Мы с матушкой тогда все еще жили в Коломне. Приезжие из Москвы говорили, будто в Москве — смутно, и в народе шатость: сулили большие милости, а до сих пор милостей не видать. Царь Димитрий свои к людей сторонится и знается больше с поляками. В мыльню не ходит каждый день, а в храм входит рысью, обедню стоит не бережно. Ноги у него короткие, правая рука короче левой руки, а нос длинный, и на нем большая бородавка, волосы носит торчком, бороду недавно только запустил, да и та у него растет скудно. На самое Крещенье, на Москве-реке, на льду, построили потешную крепость и посадили туда стрельцов. У той башни сделана морда с пастью и с клыками и выкрашена красками. Башню стали пихать с тылу, она пошла, из пасти палили из пушки и из пищалей. А когда докатили ее до ледяной крепости, царь Димитрий выскочил из башни и закричал не по-русски: «Виват!»

Народ московский глядел на эту потеху с обоих берегов, и на многих в тот день нашло сомнение: кого царем посадили?

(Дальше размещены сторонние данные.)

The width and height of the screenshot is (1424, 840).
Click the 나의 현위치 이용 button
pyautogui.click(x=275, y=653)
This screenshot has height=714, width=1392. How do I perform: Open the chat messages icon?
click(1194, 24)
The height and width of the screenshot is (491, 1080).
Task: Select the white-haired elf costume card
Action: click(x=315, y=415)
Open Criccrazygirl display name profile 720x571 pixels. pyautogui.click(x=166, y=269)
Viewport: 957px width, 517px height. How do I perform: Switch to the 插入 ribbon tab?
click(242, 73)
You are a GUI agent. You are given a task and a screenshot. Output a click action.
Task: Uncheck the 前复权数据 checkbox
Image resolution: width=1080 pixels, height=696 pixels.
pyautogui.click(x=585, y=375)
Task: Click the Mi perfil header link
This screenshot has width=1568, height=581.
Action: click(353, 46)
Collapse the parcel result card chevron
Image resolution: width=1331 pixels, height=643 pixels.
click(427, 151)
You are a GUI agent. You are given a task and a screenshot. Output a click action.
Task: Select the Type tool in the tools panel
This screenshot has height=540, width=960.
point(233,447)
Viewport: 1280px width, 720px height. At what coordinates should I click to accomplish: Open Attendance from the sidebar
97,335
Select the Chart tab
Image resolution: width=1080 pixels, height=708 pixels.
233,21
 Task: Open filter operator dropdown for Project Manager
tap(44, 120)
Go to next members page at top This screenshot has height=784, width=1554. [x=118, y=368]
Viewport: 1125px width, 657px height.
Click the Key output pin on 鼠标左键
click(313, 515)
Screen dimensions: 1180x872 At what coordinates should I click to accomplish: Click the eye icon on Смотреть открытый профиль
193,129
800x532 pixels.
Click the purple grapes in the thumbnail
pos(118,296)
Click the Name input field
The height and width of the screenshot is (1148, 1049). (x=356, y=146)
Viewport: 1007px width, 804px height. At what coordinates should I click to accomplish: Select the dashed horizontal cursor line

Не Гришка ли то Отрепьев, беглый холоп князей Ромодановских, глумится над русской землей?

В мае месяце матушка моя собралась ехать в Москву. Ее надоумили протопоп от Николая-чудотворца и толстая попадья — бить государю челом на деревнишке, — просить землишки, черных людишек и животов и просить — сколько даст.

Собрали мы десять подвод — птицы, солонины, засолов, капусты квашеной, пирогов, полотна беленого. Мая двенадцатого числа отстояли молебен и тронулись. Матушка всю дорогу плакала, молилась, чтобы нам живыми доехать.

Въехали мы в Москву в обед четырнадцатого мая и стали в слободе на Никольском подворье, у Арбатских ворот. Пообедали. Матушка легла почивать, а я вышел на двор, где стояли воза. Сел на крылечко и гляжу. Въезжают на двор три казака, передний, — смотрю, — Наум, я сразу его узнал, в черном добром кафтане, о сабле, и сам красный, злой, пьяный, — едва сидит в седле.

— Эй, дьявол! — кричит Наум.- Хозяин, пива… Баулин, коломенского кожевника Афанасия кум, нашего подворья хозяин, гладкий, лысый посадский, вышел на крыльцо, улыбается.

— Можно, казачки, — отвечает, — можно, любезные, пиво у меня студеное, сытное, кому и пить, как не вам.

И сейчас же рябая девка с бельмом выбегла со жбаном пива, поднесла Науму. Он сдвинул шапку, испил из жбана, отдулся и слез с коня, — сел на бревнышко у крыльца.

— Из Димитриевых али за истинного царя? — спросил он у хозяина со злобой.

Баулин усмехается, поглаживает бороду.

— Мы люди посадские, — отвечает, — мы — как мир. Тот нам царь хорош, кто миру хорош. Наше дело торговое.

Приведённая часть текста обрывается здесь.